In the beginning there was the Logos and the Logos was… messy, very, very messy. In the end, however, there is chaos, and chaos always wins, despite how hard we try to clean it up. We even have a category for the disordered, a phantasmagoric law, the second law of thermodynamics, which simply states, no matter what, after awhile everything just gets filthy again. A neat desk is a sign of … a wasted morning. A clean house is a sign of …a wasted day. Cleanliness is next to… impiety. Anything worth doing is worth doing badly and doing badly a lot. Heraclitus is right, “The human character does not have insights, but the divine does. To the god all things are beautiful and good and just, but men opine that some are just and some unjust.” Some filthy and some failing.

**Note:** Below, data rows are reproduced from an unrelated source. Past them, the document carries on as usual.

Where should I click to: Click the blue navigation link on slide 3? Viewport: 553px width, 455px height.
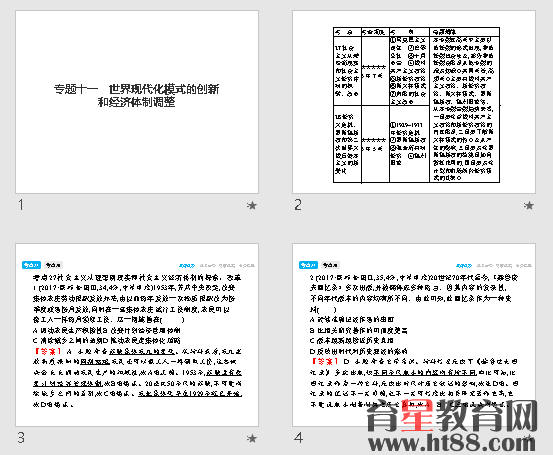tap(187, 266)
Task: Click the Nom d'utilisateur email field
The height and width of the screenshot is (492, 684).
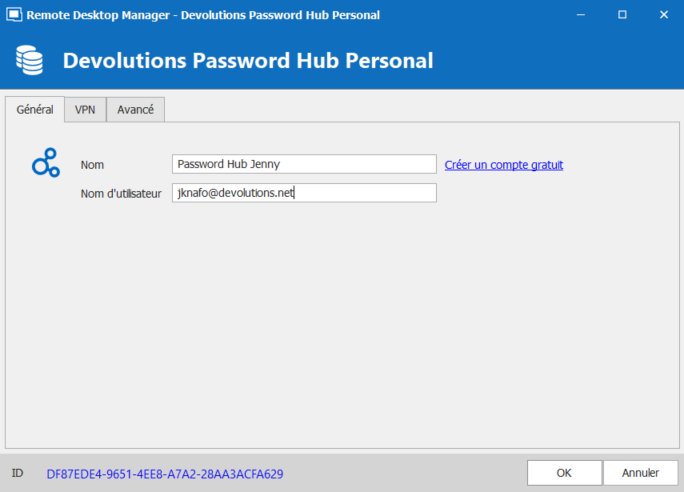Action: tap(304, 193)
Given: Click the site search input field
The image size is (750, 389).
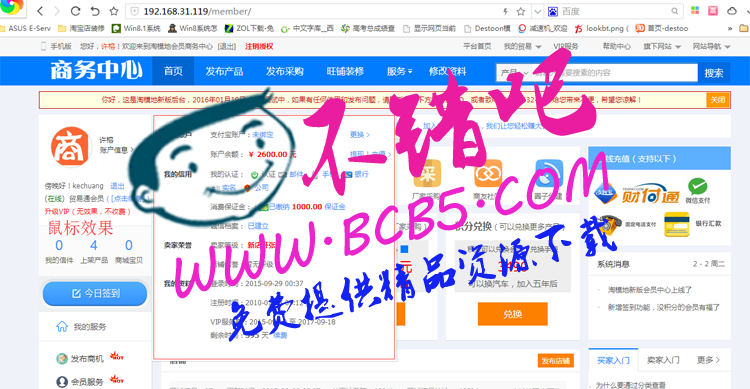Looking at the screenshot, I should pos(614,73).
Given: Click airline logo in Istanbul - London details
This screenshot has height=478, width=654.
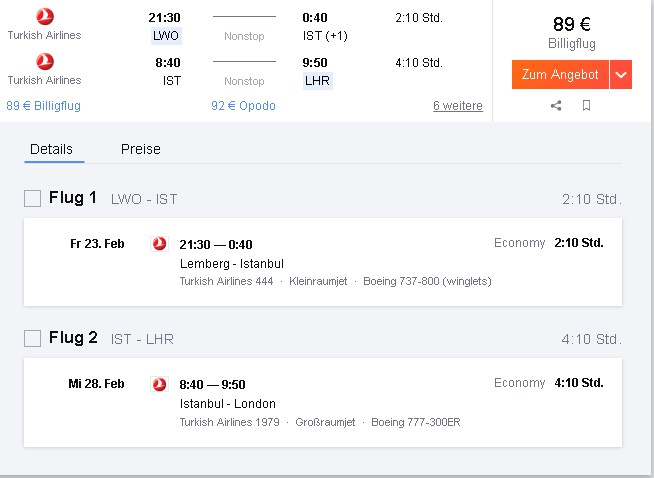Looking at the screenshot, I should (159, 384).
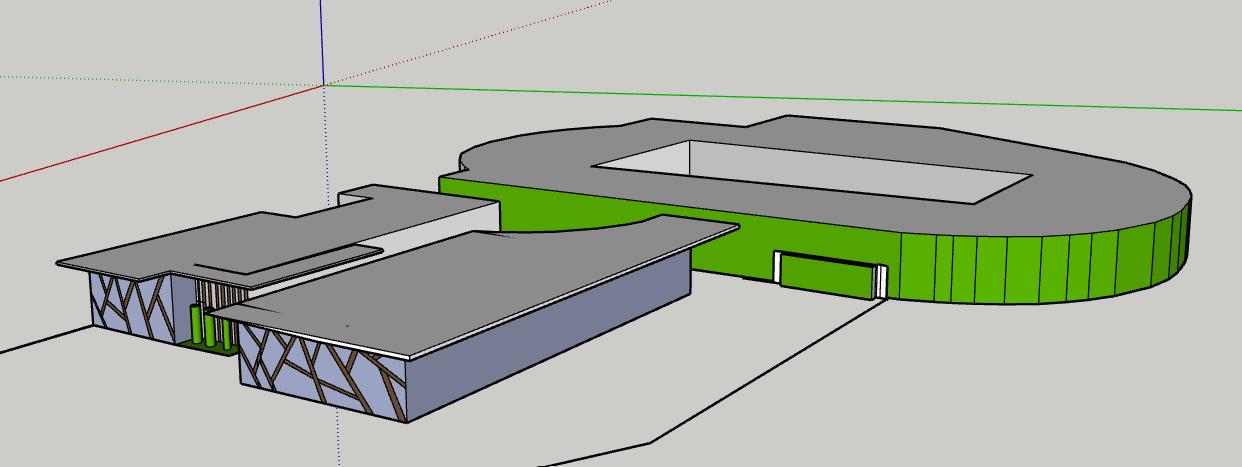Click the axes origin point
This screenshot has width=1242, height=467.
[x=323, y=86]
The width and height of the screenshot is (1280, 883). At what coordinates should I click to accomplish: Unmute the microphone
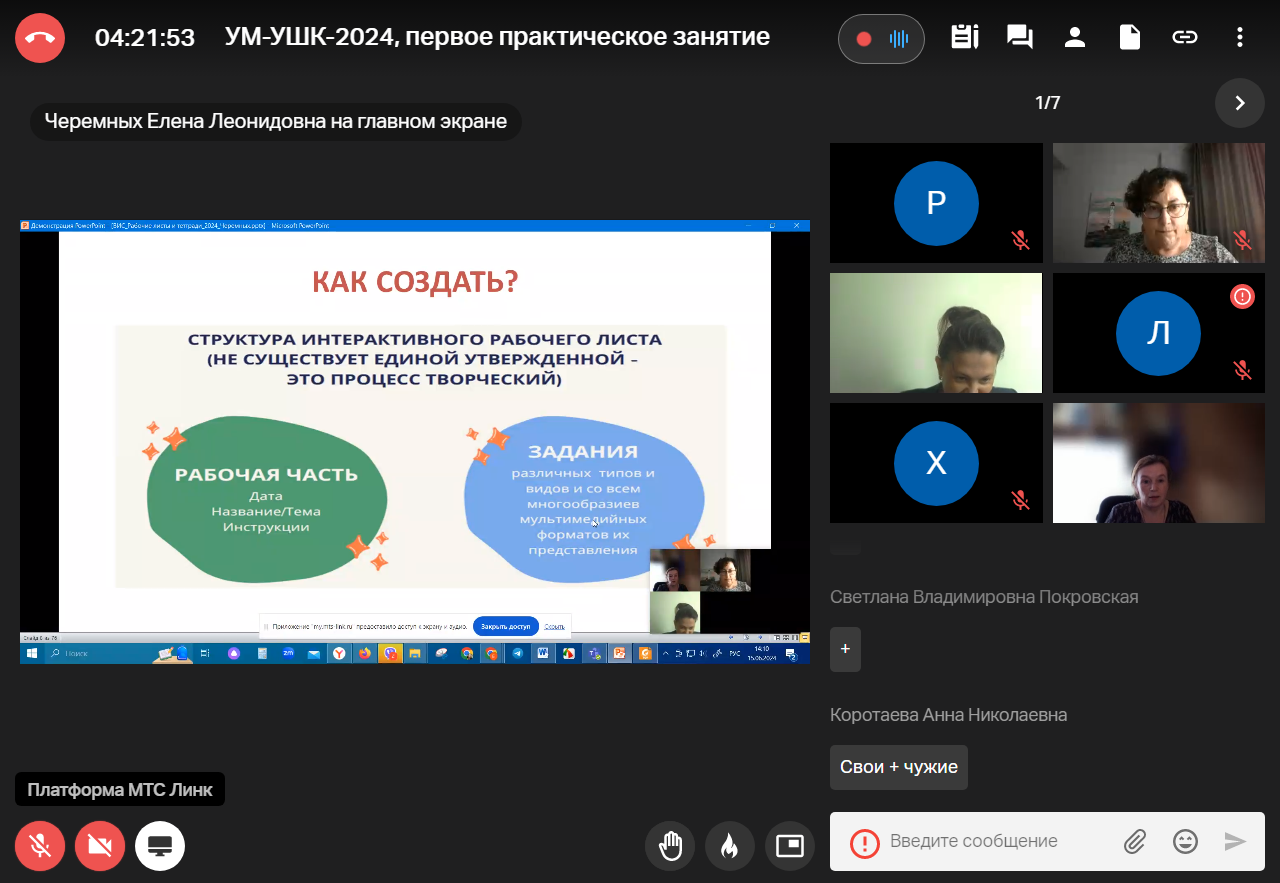(40, 846)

Logos isn’t neat, and it troubles us. So we pray to our therapy gods and take Paxil and Prozac liturgically hoping to get order back in control. But order is hubris, and we suffer the tragedy of continuously turning the compost heap. Ah new Sisyphus. We great creatures are earth worms, lowly and blind pulling stuff out of the earth and littering it upon the earth, pulling stuff out of the earth and again littering upon the earth, burying what last we littered. From dust to dust, working diligently to box it all up, mountains of boxes of dust. Desperate to control Logos with our categories and our successes, and Logos laughs at us. We are an arm of chaos mixing and mixing all into humus, skyscrapers, truth, concrete, glass, plastic, philosophy and back. Such noble creatures are we. “The beginning and the end are the same.”
So failure is the light of Logos — the realization that we never control anything with our pretensions to success and cleanliness. Nothing, that is, but our own fantasies within our own compulsions. The only escape is to fail often and fail big and fail happy and keep on failing, because failure is the god’s way of letting us in on this one simple trick: lust for a place for everything and everything in its place, for the one true truth is the ultimate arrogance. And arrogance surely is one sin that never goes unpunished.







Article comments
1 - Keith
Even if you are right, that man is but an insignificant flame, flickering in the midst of some illimitable darkness with no thought or reason or entity beyond us to give us hope and meaning, man can never fail. The spark of creation, the breath of defiance in the face of that immense darkness"the last clear, definite function of man"all comes from the brevity of that flame. In the words of someone infinitely better than me (Hemingway?), “Man can be destroyed, but not defeated.”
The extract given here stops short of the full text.